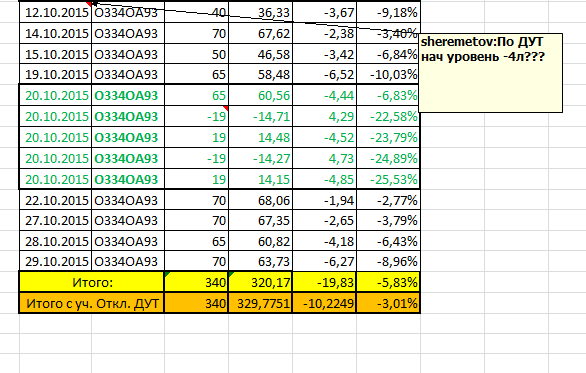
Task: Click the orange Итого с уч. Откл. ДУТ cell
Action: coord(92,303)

==

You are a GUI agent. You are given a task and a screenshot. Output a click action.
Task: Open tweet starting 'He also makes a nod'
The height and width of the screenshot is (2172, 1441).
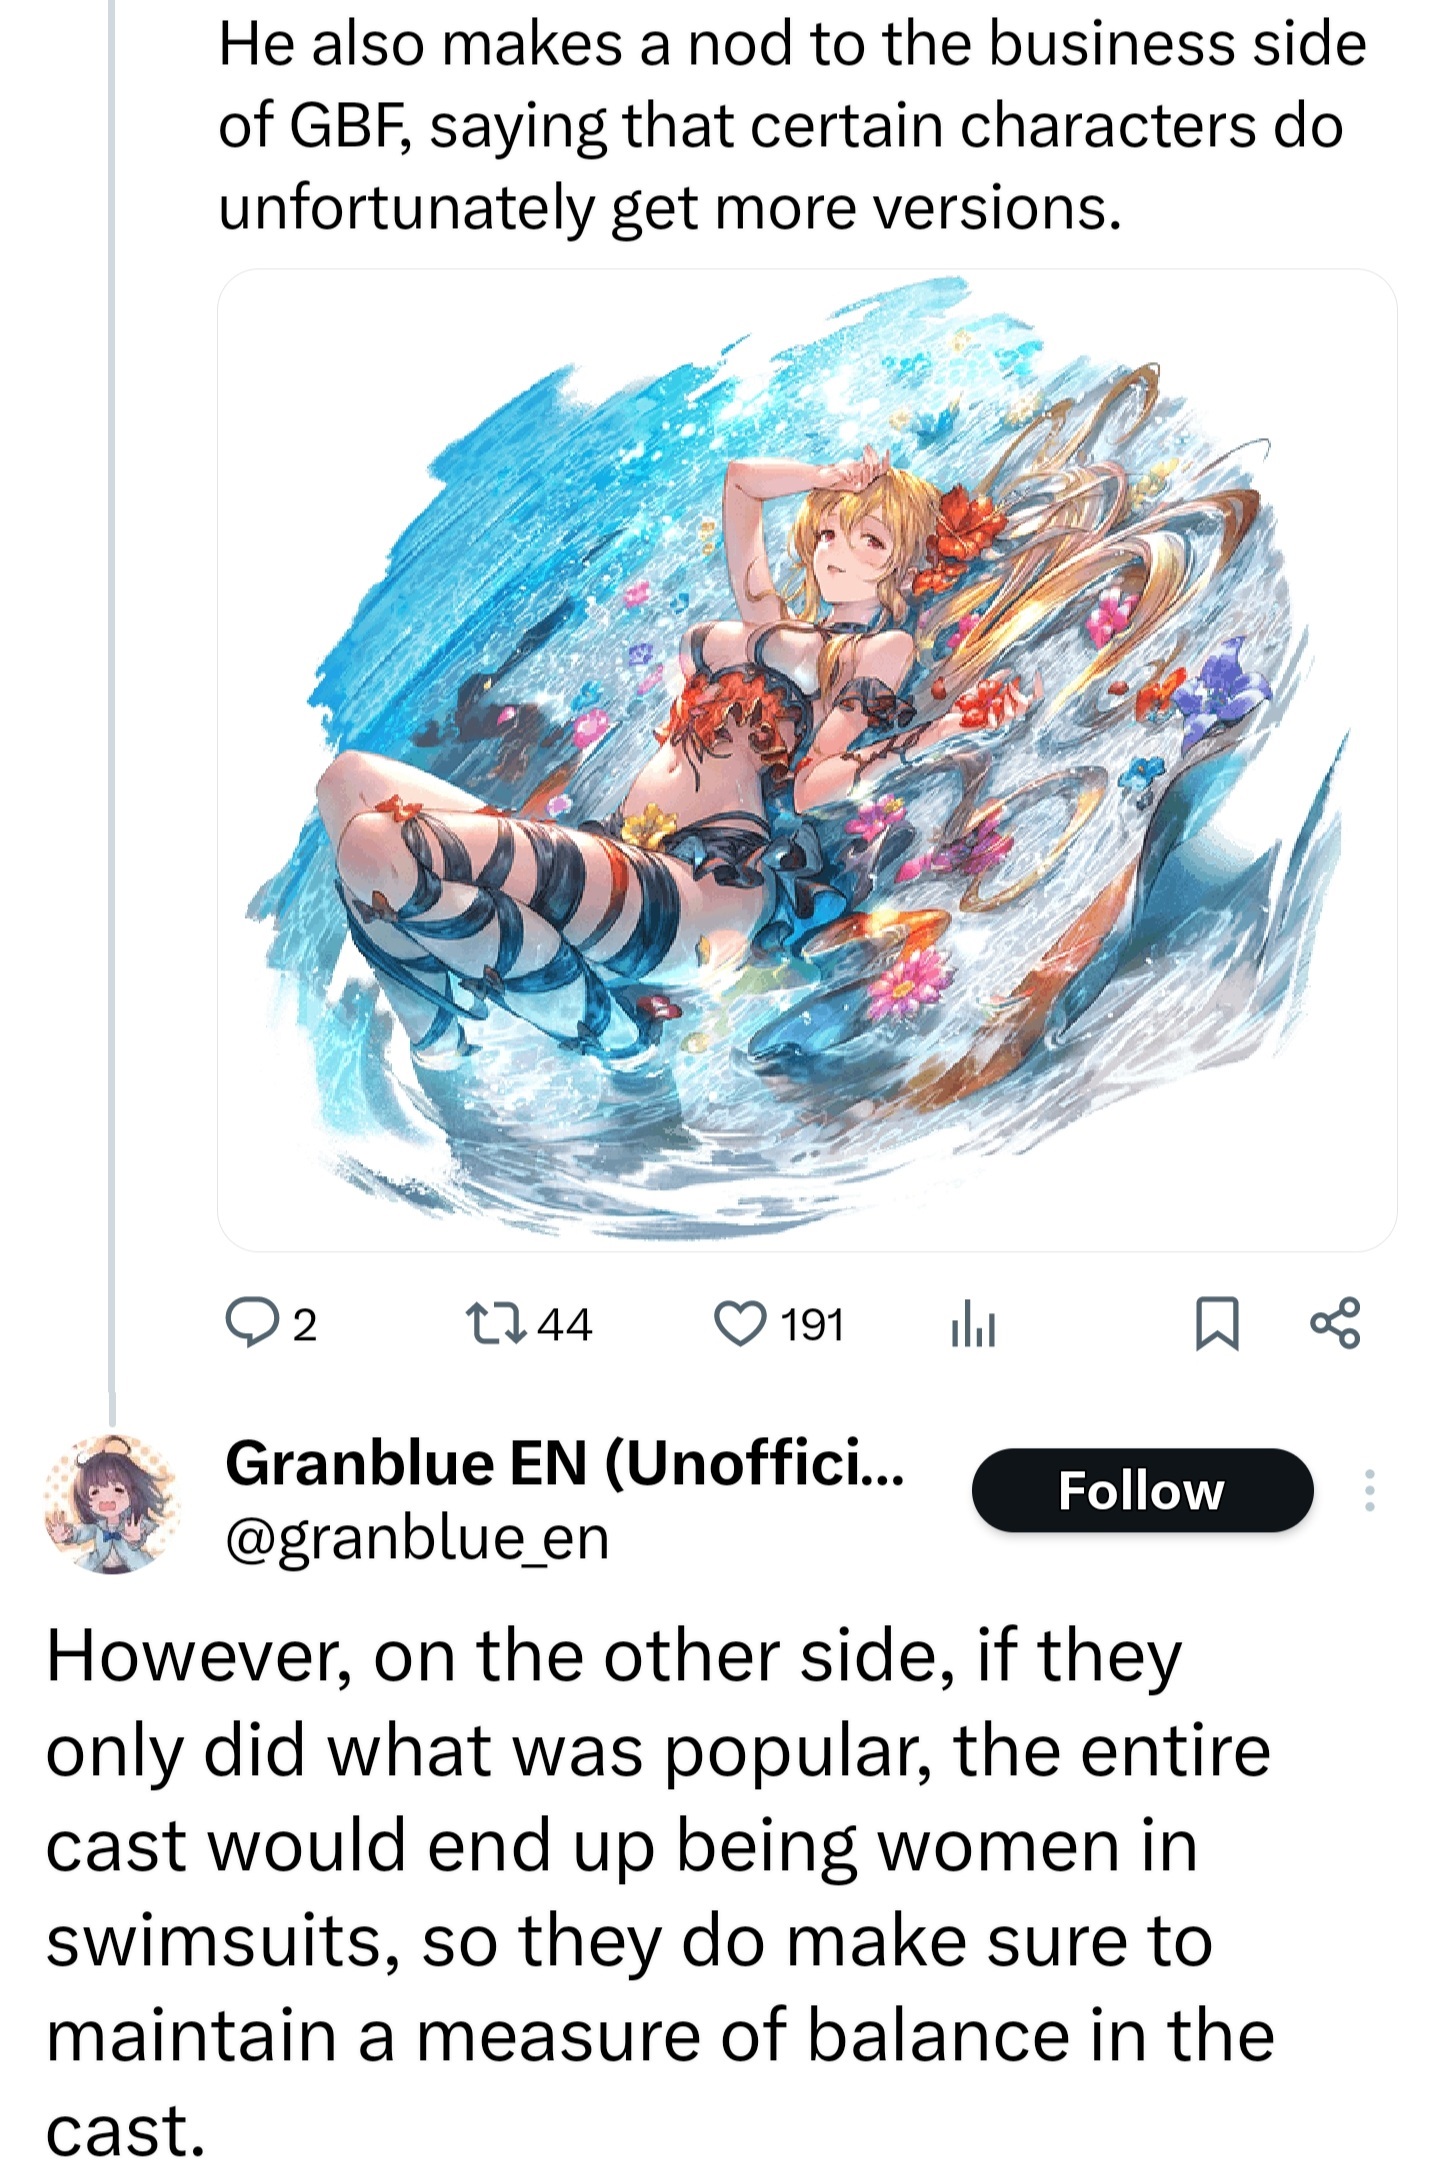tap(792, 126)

*Stated goal*
Reproduce the records word for word from the line that contains "You are a GUI" through the line that contains "tap(792, 126)", including both of those lines, and omit the pictures from your answer.

*Solution for this task*
You are a GUI agent. You are given a task and a screenshot. Output a click action.
Task: Open tweet starting 'He also makes a nod'
The height and width of the screenshot is (2172, 1441).
tap(792, 126)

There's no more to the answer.